Initialization between (-2, 2) failed after 100 attempts. 
Try specifying initial values, reducing ranges of constrained values, or reparameterizing the model.

I tried to play a bit around setting an initialization function, but this did not solve anything.
Am I missing something?


So far all that’s missing is the error message.


Thanks for your fast answer, updated the original post.

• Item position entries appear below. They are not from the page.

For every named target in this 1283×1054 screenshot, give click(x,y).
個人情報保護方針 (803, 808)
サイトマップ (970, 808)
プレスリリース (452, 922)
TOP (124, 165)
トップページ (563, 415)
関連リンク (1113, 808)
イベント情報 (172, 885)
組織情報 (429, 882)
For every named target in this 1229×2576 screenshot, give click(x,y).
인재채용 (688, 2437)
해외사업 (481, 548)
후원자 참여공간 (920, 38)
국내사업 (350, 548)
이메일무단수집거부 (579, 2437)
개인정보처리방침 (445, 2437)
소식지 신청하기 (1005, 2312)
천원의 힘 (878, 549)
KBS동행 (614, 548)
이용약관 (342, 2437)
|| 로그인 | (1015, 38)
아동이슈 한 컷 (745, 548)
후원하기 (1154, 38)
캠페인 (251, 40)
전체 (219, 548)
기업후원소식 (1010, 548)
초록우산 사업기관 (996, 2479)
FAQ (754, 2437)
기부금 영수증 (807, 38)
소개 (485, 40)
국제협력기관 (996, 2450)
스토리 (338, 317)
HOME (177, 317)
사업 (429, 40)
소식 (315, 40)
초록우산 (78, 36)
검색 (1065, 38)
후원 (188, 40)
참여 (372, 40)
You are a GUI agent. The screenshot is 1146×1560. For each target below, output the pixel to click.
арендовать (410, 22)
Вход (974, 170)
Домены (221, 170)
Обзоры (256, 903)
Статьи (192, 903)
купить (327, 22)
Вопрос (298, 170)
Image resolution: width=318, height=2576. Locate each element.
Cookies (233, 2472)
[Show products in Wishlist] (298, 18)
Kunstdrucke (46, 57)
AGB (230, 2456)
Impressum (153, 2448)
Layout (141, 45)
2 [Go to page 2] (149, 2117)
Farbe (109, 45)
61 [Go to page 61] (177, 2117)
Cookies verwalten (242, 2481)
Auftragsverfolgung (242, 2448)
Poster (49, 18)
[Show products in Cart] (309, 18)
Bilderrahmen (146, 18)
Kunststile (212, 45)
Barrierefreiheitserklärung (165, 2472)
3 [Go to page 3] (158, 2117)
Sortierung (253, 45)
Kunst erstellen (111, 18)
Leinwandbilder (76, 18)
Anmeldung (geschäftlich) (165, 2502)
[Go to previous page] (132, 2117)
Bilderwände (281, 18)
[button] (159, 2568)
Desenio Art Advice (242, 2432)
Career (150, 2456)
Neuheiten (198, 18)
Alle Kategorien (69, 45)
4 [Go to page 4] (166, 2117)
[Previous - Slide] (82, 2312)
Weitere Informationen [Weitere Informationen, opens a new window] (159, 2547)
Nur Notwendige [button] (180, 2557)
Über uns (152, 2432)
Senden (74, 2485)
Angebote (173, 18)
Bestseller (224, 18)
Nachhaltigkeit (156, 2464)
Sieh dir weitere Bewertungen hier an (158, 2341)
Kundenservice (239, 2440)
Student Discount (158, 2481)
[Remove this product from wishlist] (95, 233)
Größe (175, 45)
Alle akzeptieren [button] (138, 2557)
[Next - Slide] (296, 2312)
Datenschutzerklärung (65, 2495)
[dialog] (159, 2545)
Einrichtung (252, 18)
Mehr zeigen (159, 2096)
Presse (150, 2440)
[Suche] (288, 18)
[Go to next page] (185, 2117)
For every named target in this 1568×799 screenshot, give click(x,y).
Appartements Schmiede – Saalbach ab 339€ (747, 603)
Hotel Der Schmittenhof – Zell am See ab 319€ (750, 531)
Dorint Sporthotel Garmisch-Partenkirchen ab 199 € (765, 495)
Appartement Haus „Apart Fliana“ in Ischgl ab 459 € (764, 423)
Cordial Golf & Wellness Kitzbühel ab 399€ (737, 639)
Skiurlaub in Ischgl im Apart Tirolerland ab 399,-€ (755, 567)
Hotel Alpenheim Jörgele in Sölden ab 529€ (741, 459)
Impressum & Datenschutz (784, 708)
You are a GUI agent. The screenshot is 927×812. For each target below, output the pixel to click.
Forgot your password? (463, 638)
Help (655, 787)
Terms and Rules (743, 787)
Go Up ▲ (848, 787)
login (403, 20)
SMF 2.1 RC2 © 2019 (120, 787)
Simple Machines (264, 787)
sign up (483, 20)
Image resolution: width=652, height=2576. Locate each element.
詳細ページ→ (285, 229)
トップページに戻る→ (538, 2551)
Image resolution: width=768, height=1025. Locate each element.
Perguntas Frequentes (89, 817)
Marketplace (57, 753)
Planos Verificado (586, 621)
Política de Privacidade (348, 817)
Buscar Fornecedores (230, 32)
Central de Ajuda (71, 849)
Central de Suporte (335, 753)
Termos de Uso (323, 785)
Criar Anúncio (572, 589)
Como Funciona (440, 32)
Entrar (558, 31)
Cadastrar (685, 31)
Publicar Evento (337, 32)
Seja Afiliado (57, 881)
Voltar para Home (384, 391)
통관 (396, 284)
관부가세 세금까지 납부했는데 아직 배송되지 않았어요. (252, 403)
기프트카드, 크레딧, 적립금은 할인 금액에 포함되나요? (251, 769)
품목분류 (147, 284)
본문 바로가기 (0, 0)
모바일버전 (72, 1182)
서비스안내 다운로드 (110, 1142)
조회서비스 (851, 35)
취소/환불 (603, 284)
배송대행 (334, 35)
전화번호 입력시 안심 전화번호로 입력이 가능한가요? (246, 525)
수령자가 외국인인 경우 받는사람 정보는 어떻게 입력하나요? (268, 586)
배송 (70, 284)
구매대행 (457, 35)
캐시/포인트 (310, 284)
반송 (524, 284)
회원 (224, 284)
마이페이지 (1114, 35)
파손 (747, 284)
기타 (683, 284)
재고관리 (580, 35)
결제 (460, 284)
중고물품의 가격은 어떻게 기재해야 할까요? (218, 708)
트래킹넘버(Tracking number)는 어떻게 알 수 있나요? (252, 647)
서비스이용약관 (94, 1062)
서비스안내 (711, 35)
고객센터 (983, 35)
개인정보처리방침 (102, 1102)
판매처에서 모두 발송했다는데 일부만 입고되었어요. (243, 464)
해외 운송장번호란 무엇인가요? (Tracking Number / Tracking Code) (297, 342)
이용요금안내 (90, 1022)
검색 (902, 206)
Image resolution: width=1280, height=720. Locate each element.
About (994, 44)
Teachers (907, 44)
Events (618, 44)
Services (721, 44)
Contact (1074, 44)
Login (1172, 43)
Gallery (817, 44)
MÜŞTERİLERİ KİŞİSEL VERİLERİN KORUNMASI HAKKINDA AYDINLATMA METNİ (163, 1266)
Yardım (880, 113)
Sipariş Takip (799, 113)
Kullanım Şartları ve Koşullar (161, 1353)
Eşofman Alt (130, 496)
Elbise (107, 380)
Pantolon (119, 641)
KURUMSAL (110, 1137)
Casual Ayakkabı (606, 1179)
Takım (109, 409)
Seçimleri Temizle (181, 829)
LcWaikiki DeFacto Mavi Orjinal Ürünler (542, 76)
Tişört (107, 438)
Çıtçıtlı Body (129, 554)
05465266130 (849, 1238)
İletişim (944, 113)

So I can’t open a .Stan file on my phone easily but that’s telling you that you have a (transformed?) parameter with a constraint that is not being met. Are you missing an explanation transformation in an assignment?


Ugh, exp not explanation


It looks like both rho_ind, alpha_ind, and mu_ind are all multiplied by unbounded parameters (error), which would cause them to take values outside of the constraints specified by their declarations:

parameters {
  matrix[S,K] error[3];

transformed parameters {
  matrix<lower=-pi(),upper=pi()>[S,K] mu_ind;
  matrix<lower=0>[S,K] rho_ind;
  matrix<lower=0>[S,K] alpha_ind;
  mu_ind = rep_matrix(mu + rep_vector(sigma_mu, K), S)' .* error[1,,];
  rho_ind = rep_matrix(rho + rep_vector(sigma_rho, K), S)' .* error[2,,];
  alpha_ind = rep_matrix(alpha + rep_vector(sigma_alpha, K), S)' .* error[3,,];
model {
  to_vector(error[1,,]) ~ normal(0,1);
  to_vector(error[2,,]) ~ normal(0,1);
  to_vector(error[3,,]) ~ normal(0,1);

So, as @sakrejda suggests, maybe using some kind of link function or transformation to satisfy the lower and upper bounds of support would be a good solution.


Ah yes, good point. Here is how I re-wrote the model:

transformed parameters {
  mu_ind = sigma_mu * error[1,,]; //mu_ind is N(0,sigma_mu)
  mu_ind = (2 * pi() / (max(mu_ind) - min(mu_ind))) * (mu_ind - max(mu_ind)) + pi(); //re-scaling between   -pi and pi
  mu_ind = mu_ind + rep_matrix(mu,S)'; //mu_ind is N(mu,sigma_mu) and scaled between -pi ad pi

  rho_ind = rep_matrix(rho + rep_vector(sigma_rho, K), S)' .* exp(error[2,,]);

  alpha_ind = rep_matrix(alpha + rep_vector(sigma_alpha, K), S)' .* exp(error[3,,]);

The model runs despite some initialization failures for the mu_ind parameter, I guess that I am somehow doing the math wrong there.

Now the issue is that the chains show all kind of bad behaviors (no mixing, non-stationarity for some of them, divergence, issue with treedepth …). So I wonder if this is an issue with this parametrization, or if this particular type of model is tricky and I should feed in more (simulated) data.


If it’s not a supervised HMM, you run into all the same problems as with other mixture models. You might want to take a look at Michael Betancourt’s mixture case study.

Initialization failure winds up happening either due to missing constraints (some values should have non-zero density but don’t) or due to numerical issues.